Further down the trail, as Eureka’s Brent Sass sped to victory at Nome with Talkeetna’s Dallas Seavey hot on his heels, the rest of the competitive field curled into a ball that shook the race standings and promised a night of pursuit racing. of places to go.

Or, as Nome/Nenana’s Aaron Burmeister put it to Insider: “Now we’re competing with 15 teams for 3rd place.”

Final standing is more than just bragging rights. Every place a runner can move up the leaderboard brings with them thousands of dollars more in race purse money, which, as any musher will tell you, will buy many bags of dog food.

Of the six teams that arrived at White Mountain for their mandatory eight-hour breaks early Tuesday morning, after Sass and Seavey left long ago, there were three close races between pairs of mushers.

Brushkana’s Jessie Holmes left White Mountain at 11:35 am, 16 minutes before Chatanika’s Dan Kaduce. They will be competing for third place. Holmes has nine dogs and was one of the mushers held captive in Shaktoolik for more than 10 hours trying to wait out the wind storm. Kaduce, who completed three Iditarods and finished 16th, still has 14 dogs from him and has posted some of the fastest race times along the coast.

Competing for fifth and sixth place are Richie Diehl and Kaiser de Aniak. They are longtime friends, both from the Yukon-Kuskokwim region and both won the Kuskokwim 300, Bush Alaska’s premier middle-distance race. Diehl left White Mountain at 12:50 pm with an 11-minute lead, and as of Tuesday afternoon he and Kaiser were racing neck and neck according to the Iditarod’s GPS tracker.

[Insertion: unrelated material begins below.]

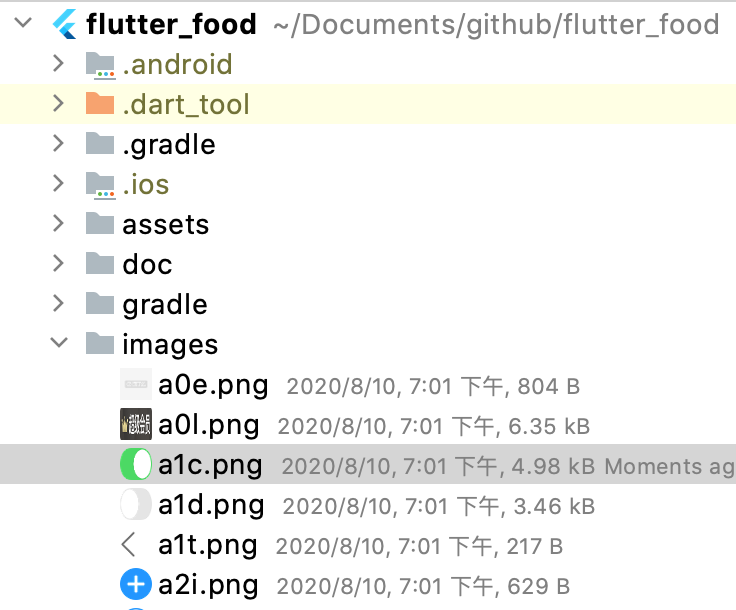
Task: Expand the .android folder
Action: pos(59,65)
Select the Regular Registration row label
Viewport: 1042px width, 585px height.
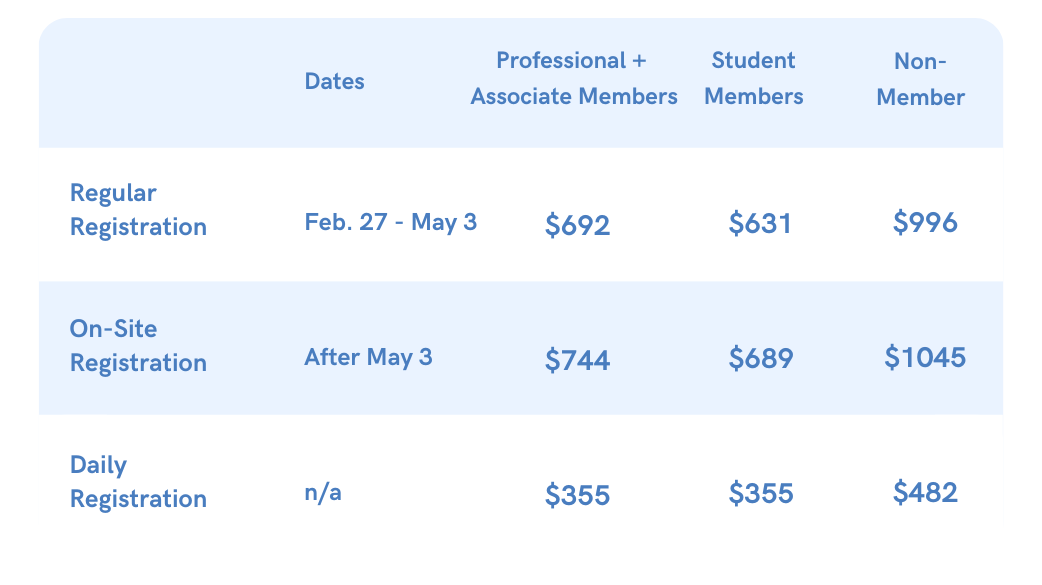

In the race for seventh place are experienced musher Aaron Burmeister of Nome/Nenana and newcomer Chad Stoddard of Anchorage. Burmeister left at 13:57 with a 21-minute lead. Not only has he completed 20 previous Iditarods, he also grew up in the Bering Strait region and knows the coastal route to Nome better than almost any other musher in the field.

Stoddard finished last year’s altered Iditarod route on the Gold Loop Trail in 23rd place as a rookie, so he hasn’t ridden up the coast to Nome during the previous race. While Burmeister’s lead is solid, Stoddard is handling some of the best dogs in the Seavey kennel and has put in an impressive performance throughout the race, clocking hundreds of miles on a broken sled. (He is now on a sled loaned by Seward’s musher, Travis Beals.)

Just 4 miles behind Stoddard, as of Tuesday afternoon, was Knik’s Ryan Redington.

Mushers vying for the top positions could start arriving on Front Street as early as 8:00 pm Tuesday. Runners are likely to continue to arrive late at night and throughout Wednesday morning.